19 December

Holiday Week: Can I Slow Myself Down?

by Jon Katz
Can I Slow Myself Down? The Bird Feeder Outside My Window.

I have succeeded at some things in my life, failed at many others. One of my failures has always been my inability to slow myself down. My head is spinning when I wake up and when I go to sleep. Meditation has helped me, it is an important part of my life. So is reading, walking, listening to music, all calming and slowing things.

This week I want to slow things down a bit. I don’t want to stop blogging or writing my book or taking photographs, those are all things that are precious and grounding to me. I want to loosen up a bit, I want the holidays to mean something.

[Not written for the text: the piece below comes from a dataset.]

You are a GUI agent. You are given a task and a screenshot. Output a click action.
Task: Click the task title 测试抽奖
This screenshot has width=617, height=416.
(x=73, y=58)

Next week, Maria and I are going to New York for two days to visit with my daughter and granddaughter in Brooklyn. The following week we are going to an old motel nearby to spend a night reading and talking and loving each other.

Those things will help.

This weeks is Christmas week, and while I am not a Christian, I am a follower and great admire of Jesus Christ, I wish he were alive today to teach us what faith and compassion really mean. I want to honor the week, not by going to elaborate dinners and family functions, but by going inward to a spiritual and empathetic place.

In the week of the Christmas Solstice, I’m going to bed earlier and sleeping a little longer. I have a stack of fine new books to read – right now Moonglow by Michael Chabon. And some albums to listen to. I have to learn Lightroom, my new photo management program.

I want to see two movies this week – Rogue One, and Manchester By The Sea. When the temperature rises above 8 degrees, I want to walk in the woods with Maria. I want to sit with friends and talk by the fire. I want to slow down a bit, which for me, means working and working, but also balancing the work with other things.

Writing and picture-taking is never work for me. I am avoiding the news this work, I’m not just interested right now. I am avoiding conflict and argument and people who favor conflict and argument. I will visit our friends in the Mansion with Red and help ensure that all of them have something under the tree Sunday.

I will give Maria the rest of her Christmas presents one by one, someone messaged me recommending diamonds as a gift, but he does not know me diamonds are not for us. Maybe a book or two.

And I will re-dedicate myself to learning how to be more compassionate, more empathetic,  to do more good. On Christmas, I think of Christ, and his passion for the poor and his outrage at greed and injustice and his love of healing, and I will imagine him coming to visit me and asking me what I am about.

In this age of hypocrisy and anger, when so many invoke his name but not his spirit, I hope to persuade him that me, a non-believer but a follower still, remembers what Christmas is really about. I hope to bring a smile to his face.

This is how I hope to slow down this holiday week.